At the pretrial conference three issues were extracted for trial. I will therefore dispose of the dispute on the basis of those issues….,.

I turn now to the substance of the relief being prayed for.

The plaintiff has claimed for specific performance, or, in the alternative, payment of the replacement cost or value of the vehicle.

It is trite that our law entitles a plaintiff to claim specific performance and it is within the discretion of the court to decide whether or not the plaintiff is, on the facts of the matter before it, entitled to an order for specific performance. It is generally accepted that the court's discretion must be exercised judicially upon a consideration of all the relevant facts.

Legally, a Seller has the obligation to deliver the thing sold to the Purchaser in a deliverable condition. That they are obligated to do this has never been denied by the defendants. It emerged in evidence that the vehicles which the parties had contracted for had gone out of production. It was not in dispute that it was possible for the manufacturer to supply the model but that it would be at a higher cost than normal. In view of this development the defendants contended that they were unable to comply with an order for specific performance due to impossibility.

Ordinarily, the onus to establish impossibility of performance lies on the defendant. See Tamarillo (Pty) Ltd v B N Aitken (Pty) Ltd 1982 (1) SA 398. The defendant must place facts before the court which may lead the court to find that it is impossible for the defendant to perform its obligations in terms of the contract….,.

It turns out, however, that the plaintiff has established, through independent means, that the vehicle is no longer in production and I have to accept the evidence from the defendants that the model the parties had contracted for is no longer in production. It is therefore quite obvious that the remedy of specific performance is no longer available for the plaintiff the only possible remedy now being an award of damages.

Documentary Evidence, Certification, Commissioning, Authentication and the Best Evidence Rule re: Approach


The invitation to tender, the tender by the first defendant and the contract itself were the main documents produced before me by the parties.

Legal Personality re: Lifting Corporate Veil, Personal Liability of Directors, Alter Ego & Fiction of Separate Legal Entity

The second and third defendants are husband and wife and the only Directors of the first defendant.

The plaintiff has prayed, as against the two, for an order lifting the corporate veil and for judgment against them jointly and severally with the first defendant, on the basis that they cannot be divorced from the latter.

The first defendant was incorporated as a company in 2006 and commenced operations in full in 2007. When the contract, which is the subject matter of this dispute, was concluded the first defendant had been operational for just a year. The second and third defendants, who are husband and wife are the only Directors of the first defendant.

The second defendant indicated to the court that he is, in fact, the alter ego of the first defendant.

The plaintiff averred, in its declaration, that the second and third defendants, where the contract with the plaintiff was concerned, had, instead of ensuring that due compliance by the first defendant of its obligations to the plaintiff, wrongfully, unlawfully and fraudulently diverted funds paid by the plaintiff in terms of the Agreement for their own purposes.

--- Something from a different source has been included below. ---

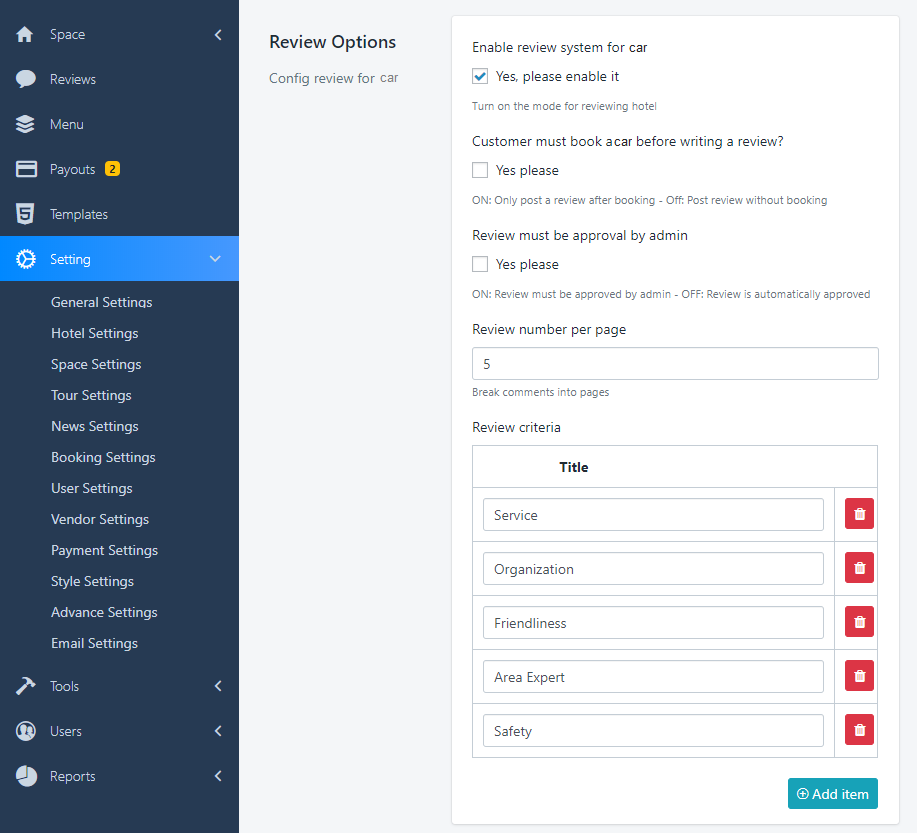Open Email Settings link

coord(94,643)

Counsel for the defendants, in his submissions at the close of the trial, did not seek to address the question of whether or not the corporate veil should be lifted as prayed for by the plaintiff. He, in fact, conceded that the second defendant was the alter ego of the first defendant. He did not mention the third defendant.

Per contra, it is contended by counsel for the plaintiff that the shares in the company are all owned by the second and third defendants and that therefore judgment should be entered against all the defendants jointly and severally.

It is a fundamental and trite principle of law that a registered company is a legal persona in its own right and endowed with its own separate legal persona which is distinct from its shareholders. See Salomon v Salomon & Co. Ltd [1887] A.C. 22.

It is also settled law that in certain exceptional circumstances where the company is controlled in terms of activities and decisions by another person the courts have allowed the corporate veil to be lifted to reveal the real person behind the company. I will respectfully refer to a passage by MARGO J in Gering v Gering & Anor 1974 (3) S.A. 358…, where the learned judge stated -

“There are three companies, apart from Lauren Lyn (Pty) Ltd, in which the first defendant has a 100 per cent interest in the shareholding. It is true that, in the case of these companies, their records are not, stricto sensu, in the possession, custody or control of the first defendant in his personal capacity. However, on the facts, these companies are his creatures and his instruments. He is conducting business through them, or holding assets through them, and, they are separate juristic personalities, they are in substance merely part of the machinery by which he alone conducts his business affairs.”

In certain cases courts have gone as far as stating that a company is the agent of the controlling shareholder. In the English case of Wallersteiner v Moir (No. 1) (1974) 3 All ER 217 (CA) LORD DENNING had this to say….,-

“I am prepared to accept that the English concerns - those governed by English company law or its counterparts in Nassau or Nigeria – were distinct legal entities. I am not so sure about the Liechtenstein concerns such as Rothschild Trust, the Cellpa Trust or Stawa AG. There was no evidence before us of Liechtenstein law. I will assume too, that they were distinct legal entities, similar to an English limited company. Even so, I am quite clear that they were just the puppets of Doctor Wallersteiner. He controlled their every movement. Each danced to his bidding. He pulled the strings. No one else got within reach of them. Transformed into legal language they were his agents to do as he commanded. He was the principal behind them. I am of the opinion that the court should pull aside the corporate veil and treat these concerns as his creatures-for whose doings he should be and is responsible. At any rate, it was up to him to show that anyone else had a say in their affairs and he never did so…,.”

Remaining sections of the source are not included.